» Action item:
Please reproduce the entries below exactly from the line holding "Task: Select all" through the last line, both included, and omit any pictures.

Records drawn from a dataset
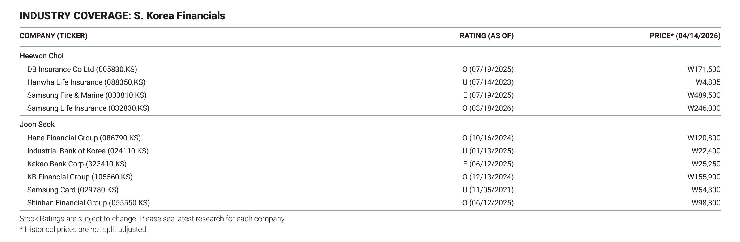740x242 pixels.
Task: Select Shinhan Financial Group (055550.KS)
Action: [89, 203]
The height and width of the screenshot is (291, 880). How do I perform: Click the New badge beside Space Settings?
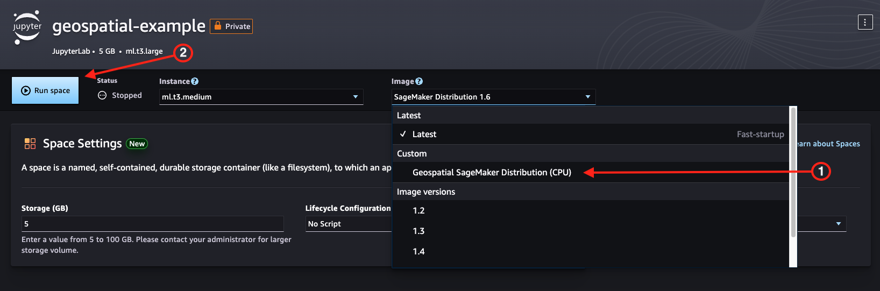(x=137, y=144)
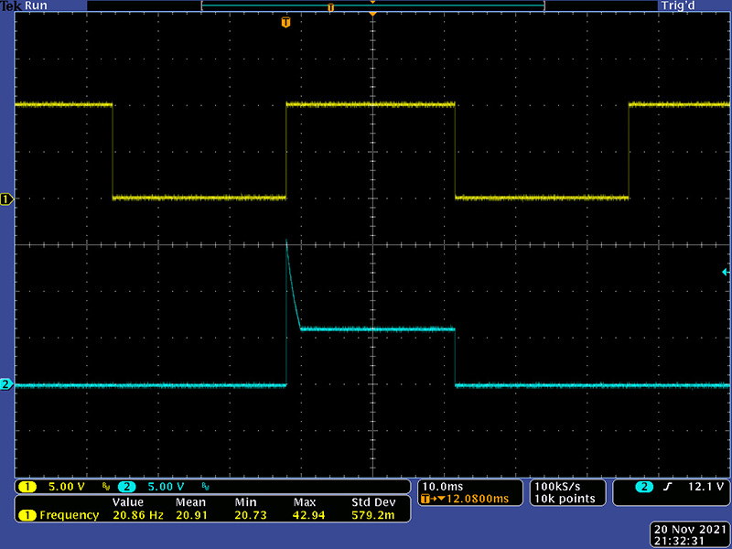This screenshot has height=549, width=732.
Task: Click the rising edge trigger slope icon
Action: pos(667,486)
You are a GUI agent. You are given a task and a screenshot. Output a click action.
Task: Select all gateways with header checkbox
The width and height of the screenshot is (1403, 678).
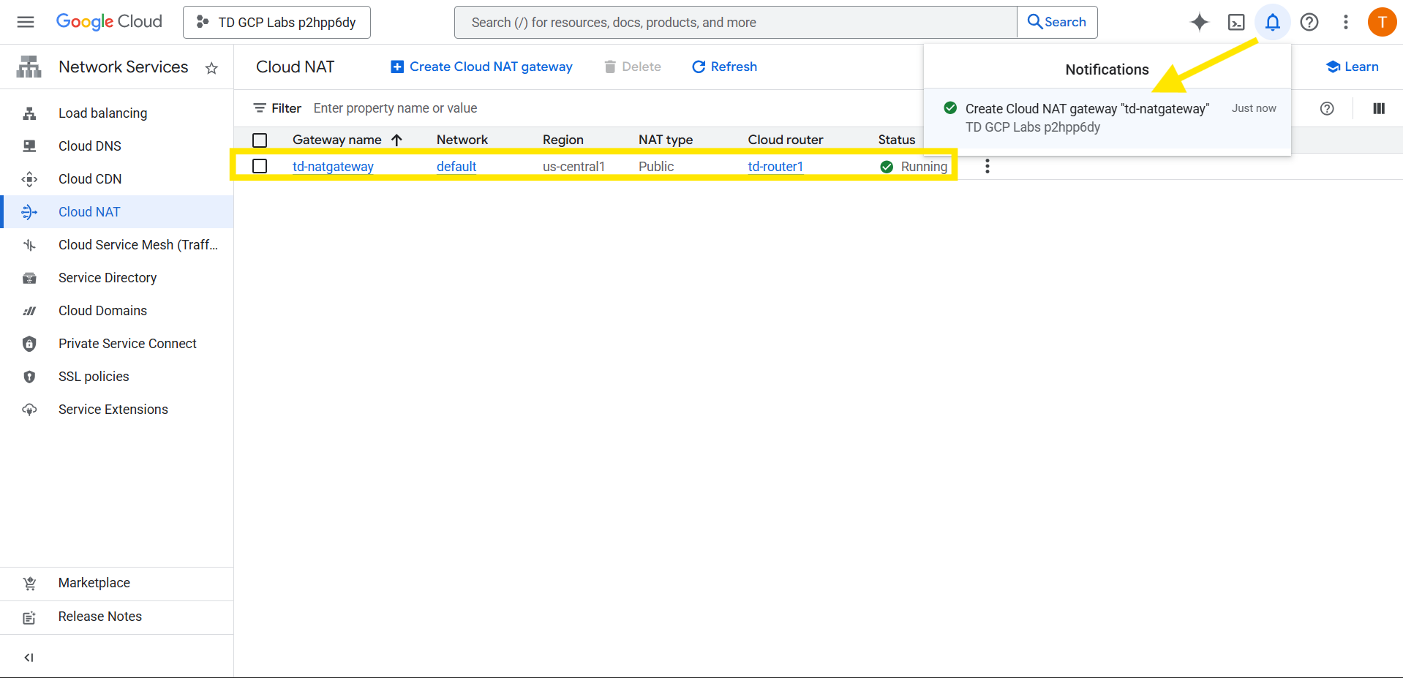(260, 140)
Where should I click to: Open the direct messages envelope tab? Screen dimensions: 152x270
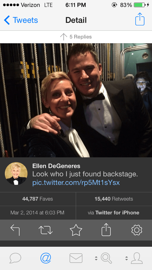76,258
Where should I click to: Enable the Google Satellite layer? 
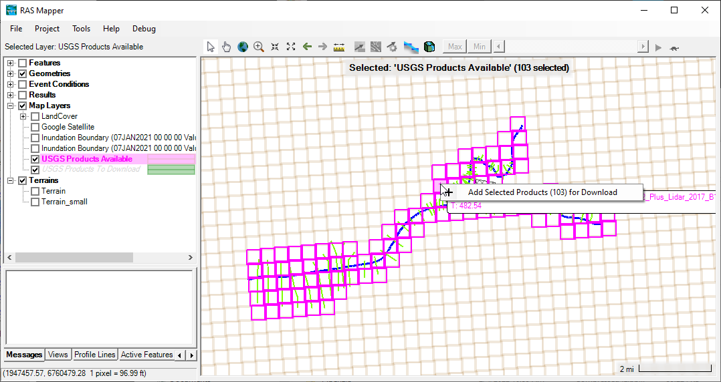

» Output of the task:
Task: Select all gateways with header checkbox
The width and height of the screenshot is (1403, 678).
(260, 140)
Where should I click to: Open the direct messages envelope tab? Screen dimensions: 152x270
76,258
Where should I click to: Enable the Google Satellite layer? 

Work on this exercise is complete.